[[ Text open ]]

The European Central Bank (ECB) is expected to raise its base rate by 0.25 percentage points on Thursday. The bank raised its interest rates for the first time in 11 years, but it also risks falling behind as peers continue to combat inflation. The eurozone’s interest rates were last hiked in 2011. The future is becoming increasingly bleak as inflation continues to rise and GDP slows considerably.
The most recent eurozone inflation estimate was 8.1%, which was far beyond the ECB’s aim. The ECB also reduced its eurozone growth prediction for 2022 from 3.7% to 2.8%, and from 2.8% to 2.1% for 2023. In the United States, the Federal Reserve has hiked interest rates twice this year, while the Bank of England has boosted interest rates to 1%, the highest level in 13 years.
Inflationary pressures, the euro’s fall below parity with the dollar, and the perception that policymakers are behind the curve are all arguments for a large rise on Thursday. Even if European Central Bank officials deny the possibility of beginning interest-rate rises with a half-point increase this week, there is still a justification for it.

[[ Text closed ]]

• [Tasks to carry out]:
- a) In the ECB passage, rewrite the section from "Inflationary pressures, the" to "justification for it.", replacing "policymakers" with "central bankers".
- b) Summarize the ECB passage in two sentences.

[[ Extracted data open ]]

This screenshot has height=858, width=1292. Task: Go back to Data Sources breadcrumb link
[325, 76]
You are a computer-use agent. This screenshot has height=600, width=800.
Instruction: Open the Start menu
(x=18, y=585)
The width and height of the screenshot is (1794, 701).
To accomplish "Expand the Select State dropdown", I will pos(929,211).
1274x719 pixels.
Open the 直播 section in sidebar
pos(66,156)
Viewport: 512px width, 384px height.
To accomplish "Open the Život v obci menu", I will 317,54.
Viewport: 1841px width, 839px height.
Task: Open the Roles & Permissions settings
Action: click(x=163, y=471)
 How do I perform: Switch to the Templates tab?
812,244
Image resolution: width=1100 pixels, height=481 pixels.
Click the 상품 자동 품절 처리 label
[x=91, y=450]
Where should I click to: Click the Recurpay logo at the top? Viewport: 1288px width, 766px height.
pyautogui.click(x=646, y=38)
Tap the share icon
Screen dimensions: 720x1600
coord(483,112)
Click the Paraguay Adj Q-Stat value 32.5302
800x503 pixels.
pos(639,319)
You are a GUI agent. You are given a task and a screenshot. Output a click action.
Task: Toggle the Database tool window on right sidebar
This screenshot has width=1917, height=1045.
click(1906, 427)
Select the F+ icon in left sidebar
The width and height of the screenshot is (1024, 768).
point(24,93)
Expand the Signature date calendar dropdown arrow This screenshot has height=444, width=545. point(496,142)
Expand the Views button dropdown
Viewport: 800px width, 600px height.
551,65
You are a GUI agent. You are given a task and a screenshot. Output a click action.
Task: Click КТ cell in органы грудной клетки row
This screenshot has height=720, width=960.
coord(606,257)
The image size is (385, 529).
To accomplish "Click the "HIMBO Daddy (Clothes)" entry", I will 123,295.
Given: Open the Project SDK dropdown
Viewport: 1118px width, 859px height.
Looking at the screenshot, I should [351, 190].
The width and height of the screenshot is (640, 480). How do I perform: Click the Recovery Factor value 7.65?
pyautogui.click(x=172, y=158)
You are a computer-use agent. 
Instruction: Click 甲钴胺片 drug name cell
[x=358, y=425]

[[ Extracted data closed ]]

• [Exercise responses]:
- a)
Inflationary pressures, the euro’s fall below parity with the dollar, and the perception that central bankers are behind the curve are all arguments for a large rise on Thursday. Even if European Central Bank officials deny the possibility of beginning interest-rate rises with a half-point increase this week, there is still a justification for it.

- b) The European Central Bank is expected to raise its base rate by 0.25 percentage points on Thursday, with eurozone inflation estimated at 8.1%, far beyond the bank's aim, and its growth predictions for 2022 and 2023 reduced. Inflationary pressures, the euro's fall below parity with the dollar, and the perception that policymakers are behind the curve all argue for a large rise, and there is a justification for a half-point increase even though officials deny that possibility.